Are you sure you must have flat bars? Drop bars with the bar top up near the saddle height can be very comfortable, and give you more hand positions, very nice on a long day's ride.

Are you bringing camping gear, and going for more than a couple of days? Panniers front and rear, or bikepacking bags?

Touring / bike packing needs low gearing. Divide the front gear by the largest rear to get a ratio. For me, I'd want less than 0.9 at the minimum. That would be a good range for climbing very steep paved roads (like 18% or more) without a load. With a load, or on gravel, I'd want even lower.


Checking a couple of these at random:
KTM X-Strada: 38 front, 11-42 rear. The 38 front-42 rear lowest gear is 0.86.

Giant ToughRoad: 32 / 44 front, 11-42 rear. That 32front-42rear is 0.76. Not bad.

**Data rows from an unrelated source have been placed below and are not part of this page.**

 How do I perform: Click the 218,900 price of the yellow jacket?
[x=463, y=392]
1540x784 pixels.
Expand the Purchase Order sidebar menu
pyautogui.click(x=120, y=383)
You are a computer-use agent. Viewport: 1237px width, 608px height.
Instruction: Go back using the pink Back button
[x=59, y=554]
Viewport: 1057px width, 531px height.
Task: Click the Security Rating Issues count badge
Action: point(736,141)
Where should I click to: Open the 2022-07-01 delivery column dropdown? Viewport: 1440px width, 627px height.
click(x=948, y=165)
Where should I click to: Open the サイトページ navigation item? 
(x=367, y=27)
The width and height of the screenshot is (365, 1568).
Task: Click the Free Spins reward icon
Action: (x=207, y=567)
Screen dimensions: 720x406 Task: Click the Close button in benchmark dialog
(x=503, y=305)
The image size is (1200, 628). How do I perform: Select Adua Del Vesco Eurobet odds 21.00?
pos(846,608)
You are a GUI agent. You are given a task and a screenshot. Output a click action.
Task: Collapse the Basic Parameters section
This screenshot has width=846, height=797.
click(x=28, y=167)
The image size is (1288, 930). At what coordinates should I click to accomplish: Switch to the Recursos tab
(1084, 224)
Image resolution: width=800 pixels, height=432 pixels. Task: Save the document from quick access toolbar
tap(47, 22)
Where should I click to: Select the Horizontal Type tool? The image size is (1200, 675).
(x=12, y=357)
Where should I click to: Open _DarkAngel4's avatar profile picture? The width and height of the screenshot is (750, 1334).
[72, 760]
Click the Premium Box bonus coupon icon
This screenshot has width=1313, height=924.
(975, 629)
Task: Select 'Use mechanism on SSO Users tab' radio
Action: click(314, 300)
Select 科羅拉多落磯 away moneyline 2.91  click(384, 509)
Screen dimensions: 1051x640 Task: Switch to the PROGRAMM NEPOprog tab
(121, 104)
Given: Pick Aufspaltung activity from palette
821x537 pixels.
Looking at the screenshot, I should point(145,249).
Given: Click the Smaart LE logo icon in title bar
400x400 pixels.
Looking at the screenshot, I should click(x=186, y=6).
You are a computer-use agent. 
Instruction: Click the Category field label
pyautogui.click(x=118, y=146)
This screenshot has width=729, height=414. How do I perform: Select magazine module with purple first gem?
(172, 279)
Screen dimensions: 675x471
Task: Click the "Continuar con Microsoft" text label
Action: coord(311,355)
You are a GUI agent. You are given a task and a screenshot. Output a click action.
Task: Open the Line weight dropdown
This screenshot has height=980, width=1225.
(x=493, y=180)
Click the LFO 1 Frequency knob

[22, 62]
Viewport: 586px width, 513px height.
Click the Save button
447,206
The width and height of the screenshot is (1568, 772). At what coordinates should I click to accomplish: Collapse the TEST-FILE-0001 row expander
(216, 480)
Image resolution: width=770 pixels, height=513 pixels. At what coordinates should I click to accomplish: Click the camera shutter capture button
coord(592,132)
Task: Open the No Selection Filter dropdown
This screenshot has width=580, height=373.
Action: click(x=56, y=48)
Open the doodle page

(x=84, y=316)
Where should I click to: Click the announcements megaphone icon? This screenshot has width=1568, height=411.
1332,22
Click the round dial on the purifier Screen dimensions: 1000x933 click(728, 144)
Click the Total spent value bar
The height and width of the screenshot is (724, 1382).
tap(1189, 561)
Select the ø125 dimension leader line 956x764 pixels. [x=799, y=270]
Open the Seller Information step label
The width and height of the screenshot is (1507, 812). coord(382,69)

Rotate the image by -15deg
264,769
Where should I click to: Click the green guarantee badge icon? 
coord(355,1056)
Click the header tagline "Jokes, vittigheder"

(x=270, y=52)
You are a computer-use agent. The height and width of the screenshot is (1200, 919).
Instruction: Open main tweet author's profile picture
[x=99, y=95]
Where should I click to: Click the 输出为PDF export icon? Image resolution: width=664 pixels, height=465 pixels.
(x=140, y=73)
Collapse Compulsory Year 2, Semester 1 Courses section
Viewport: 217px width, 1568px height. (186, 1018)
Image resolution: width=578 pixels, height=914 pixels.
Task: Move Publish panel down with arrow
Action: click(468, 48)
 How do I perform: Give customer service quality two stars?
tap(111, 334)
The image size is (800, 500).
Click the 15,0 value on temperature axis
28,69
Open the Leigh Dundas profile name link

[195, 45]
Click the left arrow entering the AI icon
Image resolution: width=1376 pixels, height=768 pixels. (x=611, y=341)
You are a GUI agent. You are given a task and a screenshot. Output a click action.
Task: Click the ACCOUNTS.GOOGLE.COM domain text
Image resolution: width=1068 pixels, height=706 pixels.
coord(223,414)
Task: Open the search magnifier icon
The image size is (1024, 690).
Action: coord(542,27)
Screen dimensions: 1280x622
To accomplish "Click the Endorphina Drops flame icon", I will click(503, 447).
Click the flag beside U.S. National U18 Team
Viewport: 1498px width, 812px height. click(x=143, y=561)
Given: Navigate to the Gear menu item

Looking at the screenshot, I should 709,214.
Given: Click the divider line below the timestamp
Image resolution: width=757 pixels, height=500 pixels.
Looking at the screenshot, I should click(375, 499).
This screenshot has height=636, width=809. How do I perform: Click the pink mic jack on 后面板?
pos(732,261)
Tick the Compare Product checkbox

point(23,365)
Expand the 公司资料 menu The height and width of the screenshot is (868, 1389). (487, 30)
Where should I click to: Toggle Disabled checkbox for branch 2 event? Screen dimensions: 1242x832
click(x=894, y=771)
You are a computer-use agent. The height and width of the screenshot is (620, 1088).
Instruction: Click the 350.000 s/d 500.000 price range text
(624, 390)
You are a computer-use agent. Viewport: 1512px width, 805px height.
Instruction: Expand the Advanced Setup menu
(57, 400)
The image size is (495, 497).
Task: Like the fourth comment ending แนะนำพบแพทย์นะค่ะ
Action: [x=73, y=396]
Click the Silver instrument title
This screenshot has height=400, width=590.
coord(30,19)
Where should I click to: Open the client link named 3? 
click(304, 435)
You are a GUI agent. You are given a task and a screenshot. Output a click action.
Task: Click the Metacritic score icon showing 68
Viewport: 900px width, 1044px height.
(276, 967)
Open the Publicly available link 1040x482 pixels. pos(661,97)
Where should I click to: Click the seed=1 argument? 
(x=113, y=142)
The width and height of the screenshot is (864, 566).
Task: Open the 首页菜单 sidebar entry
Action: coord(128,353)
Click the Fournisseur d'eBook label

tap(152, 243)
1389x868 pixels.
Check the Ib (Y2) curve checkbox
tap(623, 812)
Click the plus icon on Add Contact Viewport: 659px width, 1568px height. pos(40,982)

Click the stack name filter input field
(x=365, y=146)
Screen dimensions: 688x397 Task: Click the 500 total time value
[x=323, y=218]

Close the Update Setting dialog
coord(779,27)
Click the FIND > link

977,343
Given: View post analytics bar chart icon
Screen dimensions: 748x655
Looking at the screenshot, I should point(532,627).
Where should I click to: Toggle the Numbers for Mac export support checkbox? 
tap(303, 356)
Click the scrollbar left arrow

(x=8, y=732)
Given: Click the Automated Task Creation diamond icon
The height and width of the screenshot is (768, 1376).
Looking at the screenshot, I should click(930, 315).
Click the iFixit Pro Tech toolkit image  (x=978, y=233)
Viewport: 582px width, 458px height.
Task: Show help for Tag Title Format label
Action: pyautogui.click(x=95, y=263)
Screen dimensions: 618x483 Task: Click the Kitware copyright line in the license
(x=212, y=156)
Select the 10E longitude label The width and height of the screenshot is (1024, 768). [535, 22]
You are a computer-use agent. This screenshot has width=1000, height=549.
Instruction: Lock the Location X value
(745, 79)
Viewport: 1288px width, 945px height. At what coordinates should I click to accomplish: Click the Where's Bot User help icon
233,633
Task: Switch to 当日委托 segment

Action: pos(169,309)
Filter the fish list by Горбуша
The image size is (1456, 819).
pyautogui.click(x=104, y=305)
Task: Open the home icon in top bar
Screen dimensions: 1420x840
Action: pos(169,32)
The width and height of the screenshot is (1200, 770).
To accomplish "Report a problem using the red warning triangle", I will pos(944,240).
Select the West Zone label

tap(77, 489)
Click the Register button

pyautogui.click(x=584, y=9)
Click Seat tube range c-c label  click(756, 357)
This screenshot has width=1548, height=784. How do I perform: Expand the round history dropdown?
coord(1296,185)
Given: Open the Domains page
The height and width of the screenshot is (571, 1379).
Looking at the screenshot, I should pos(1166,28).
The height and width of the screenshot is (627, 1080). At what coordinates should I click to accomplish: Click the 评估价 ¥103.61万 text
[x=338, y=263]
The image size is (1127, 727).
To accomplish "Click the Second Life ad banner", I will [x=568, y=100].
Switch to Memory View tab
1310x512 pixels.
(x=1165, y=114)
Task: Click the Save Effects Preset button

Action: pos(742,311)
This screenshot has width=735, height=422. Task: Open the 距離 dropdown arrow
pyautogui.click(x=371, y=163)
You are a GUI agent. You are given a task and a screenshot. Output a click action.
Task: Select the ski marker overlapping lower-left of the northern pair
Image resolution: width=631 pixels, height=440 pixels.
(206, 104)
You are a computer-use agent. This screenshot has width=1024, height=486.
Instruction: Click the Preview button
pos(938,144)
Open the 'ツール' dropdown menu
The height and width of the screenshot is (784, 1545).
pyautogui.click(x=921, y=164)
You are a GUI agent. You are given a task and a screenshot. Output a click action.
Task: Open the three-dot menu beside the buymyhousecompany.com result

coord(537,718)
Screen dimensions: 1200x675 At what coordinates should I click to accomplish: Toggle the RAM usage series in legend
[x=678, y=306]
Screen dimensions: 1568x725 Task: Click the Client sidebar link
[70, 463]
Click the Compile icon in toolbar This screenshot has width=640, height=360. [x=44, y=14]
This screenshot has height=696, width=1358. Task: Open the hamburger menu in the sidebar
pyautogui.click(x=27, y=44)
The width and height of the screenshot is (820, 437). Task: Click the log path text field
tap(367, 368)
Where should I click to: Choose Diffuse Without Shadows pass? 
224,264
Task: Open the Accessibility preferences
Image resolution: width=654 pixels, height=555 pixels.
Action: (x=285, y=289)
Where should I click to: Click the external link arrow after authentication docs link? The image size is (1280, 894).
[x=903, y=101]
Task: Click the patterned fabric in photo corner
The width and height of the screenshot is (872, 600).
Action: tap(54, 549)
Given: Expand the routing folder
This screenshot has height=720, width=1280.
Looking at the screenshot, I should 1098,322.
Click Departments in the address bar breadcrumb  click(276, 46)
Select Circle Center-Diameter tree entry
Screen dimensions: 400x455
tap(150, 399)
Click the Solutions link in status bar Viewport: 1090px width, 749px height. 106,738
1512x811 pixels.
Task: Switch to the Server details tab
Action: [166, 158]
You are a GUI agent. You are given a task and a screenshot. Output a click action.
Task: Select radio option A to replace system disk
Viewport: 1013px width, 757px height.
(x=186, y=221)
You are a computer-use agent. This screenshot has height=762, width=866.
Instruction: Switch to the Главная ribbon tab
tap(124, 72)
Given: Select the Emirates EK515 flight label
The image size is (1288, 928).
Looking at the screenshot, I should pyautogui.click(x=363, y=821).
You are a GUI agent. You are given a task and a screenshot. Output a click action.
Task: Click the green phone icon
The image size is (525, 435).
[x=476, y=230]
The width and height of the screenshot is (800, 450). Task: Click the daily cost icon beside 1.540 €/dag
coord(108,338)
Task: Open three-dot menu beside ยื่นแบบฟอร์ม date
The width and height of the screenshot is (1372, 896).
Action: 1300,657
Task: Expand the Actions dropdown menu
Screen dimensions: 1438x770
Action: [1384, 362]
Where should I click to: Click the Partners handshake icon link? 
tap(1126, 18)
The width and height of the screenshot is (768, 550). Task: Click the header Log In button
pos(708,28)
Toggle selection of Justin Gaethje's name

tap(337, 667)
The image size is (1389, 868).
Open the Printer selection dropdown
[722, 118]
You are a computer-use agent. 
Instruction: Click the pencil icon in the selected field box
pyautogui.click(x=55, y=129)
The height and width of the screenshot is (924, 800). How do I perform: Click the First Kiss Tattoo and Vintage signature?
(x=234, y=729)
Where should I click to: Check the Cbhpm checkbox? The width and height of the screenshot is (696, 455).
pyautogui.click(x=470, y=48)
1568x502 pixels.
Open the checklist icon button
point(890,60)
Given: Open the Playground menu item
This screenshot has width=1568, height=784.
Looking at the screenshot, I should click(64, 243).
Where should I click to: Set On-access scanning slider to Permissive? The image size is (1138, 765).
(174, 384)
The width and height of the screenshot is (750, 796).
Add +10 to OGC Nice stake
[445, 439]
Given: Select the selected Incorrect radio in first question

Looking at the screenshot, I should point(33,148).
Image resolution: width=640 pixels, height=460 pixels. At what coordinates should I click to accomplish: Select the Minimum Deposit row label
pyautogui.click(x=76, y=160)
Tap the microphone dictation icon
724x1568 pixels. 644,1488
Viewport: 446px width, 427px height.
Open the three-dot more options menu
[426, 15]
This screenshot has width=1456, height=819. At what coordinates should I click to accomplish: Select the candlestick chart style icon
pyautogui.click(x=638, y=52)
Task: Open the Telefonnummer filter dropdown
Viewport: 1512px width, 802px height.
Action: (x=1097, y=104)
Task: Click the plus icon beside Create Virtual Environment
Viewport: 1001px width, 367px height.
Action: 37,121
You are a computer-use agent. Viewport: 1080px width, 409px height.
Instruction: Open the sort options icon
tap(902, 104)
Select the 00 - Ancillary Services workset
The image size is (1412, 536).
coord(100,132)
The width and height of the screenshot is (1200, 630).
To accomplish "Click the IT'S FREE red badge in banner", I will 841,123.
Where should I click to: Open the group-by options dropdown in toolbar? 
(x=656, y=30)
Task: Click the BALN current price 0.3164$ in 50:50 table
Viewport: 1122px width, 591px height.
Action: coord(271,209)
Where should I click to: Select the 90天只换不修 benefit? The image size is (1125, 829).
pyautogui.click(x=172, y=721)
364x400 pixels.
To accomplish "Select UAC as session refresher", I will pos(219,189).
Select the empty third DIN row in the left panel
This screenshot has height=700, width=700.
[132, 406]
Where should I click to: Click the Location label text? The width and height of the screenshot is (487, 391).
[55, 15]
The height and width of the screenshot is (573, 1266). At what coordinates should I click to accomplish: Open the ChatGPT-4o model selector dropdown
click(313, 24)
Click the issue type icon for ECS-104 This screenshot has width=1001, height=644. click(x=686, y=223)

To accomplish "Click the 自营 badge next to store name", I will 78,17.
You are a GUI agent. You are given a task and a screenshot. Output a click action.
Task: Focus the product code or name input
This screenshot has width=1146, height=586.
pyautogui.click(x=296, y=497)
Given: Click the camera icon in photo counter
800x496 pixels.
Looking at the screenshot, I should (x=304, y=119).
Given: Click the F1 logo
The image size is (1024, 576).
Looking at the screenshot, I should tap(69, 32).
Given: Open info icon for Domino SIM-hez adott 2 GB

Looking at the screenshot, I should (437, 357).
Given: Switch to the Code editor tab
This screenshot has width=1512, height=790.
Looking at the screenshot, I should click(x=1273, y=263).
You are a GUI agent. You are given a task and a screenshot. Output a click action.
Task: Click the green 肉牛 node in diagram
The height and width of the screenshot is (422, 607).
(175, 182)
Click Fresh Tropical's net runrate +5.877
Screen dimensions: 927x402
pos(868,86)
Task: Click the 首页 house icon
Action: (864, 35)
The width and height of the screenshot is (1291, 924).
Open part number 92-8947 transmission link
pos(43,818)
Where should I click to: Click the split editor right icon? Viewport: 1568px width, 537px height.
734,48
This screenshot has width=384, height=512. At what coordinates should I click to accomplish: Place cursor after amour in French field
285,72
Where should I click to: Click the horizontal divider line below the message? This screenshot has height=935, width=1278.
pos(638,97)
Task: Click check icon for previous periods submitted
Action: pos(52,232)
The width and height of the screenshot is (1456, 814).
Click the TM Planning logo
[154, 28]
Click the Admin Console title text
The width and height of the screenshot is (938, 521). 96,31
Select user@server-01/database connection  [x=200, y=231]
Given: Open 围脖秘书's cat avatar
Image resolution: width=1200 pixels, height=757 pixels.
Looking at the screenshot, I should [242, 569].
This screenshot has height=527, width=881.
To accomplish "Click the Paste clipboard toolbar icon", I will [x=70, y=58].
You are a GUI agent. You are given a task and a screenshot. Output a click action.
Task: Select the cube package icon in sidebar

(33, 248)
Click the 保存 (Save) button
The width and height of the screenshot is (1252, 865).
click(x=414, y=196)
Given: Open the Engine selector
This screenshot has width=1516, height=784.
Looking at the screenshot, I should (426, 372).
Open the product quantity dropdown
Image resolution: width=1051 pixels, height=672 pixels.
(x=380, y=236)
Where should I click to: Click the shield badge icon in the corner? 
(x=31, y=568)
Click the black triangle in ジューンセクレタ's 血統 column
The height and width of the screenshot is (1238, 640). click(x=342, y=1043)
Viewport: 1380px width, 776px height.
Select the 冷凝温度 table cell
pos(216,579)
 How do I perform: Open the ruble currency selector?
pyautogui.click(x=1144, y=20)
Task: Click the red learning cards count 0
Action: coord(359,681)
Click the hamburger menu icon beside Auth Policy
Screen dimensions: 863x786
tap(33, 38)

Kona Unit-X: 32 front, 10-51 rear. 0.62. This bike has a lower flat road (or shallow downhill) top speed. At a fast 100 rpm cadence: 25 mph / 40 kph. Just 20 mph / 32 kph at 80 rpm. A little low for day rides without a load, on paved roads.
Excellent. You said this way better than I could. For long days in the saddle, regular drop bars make great sense.
Personally, I like the Giant best, with its double-front chainrings and panniers.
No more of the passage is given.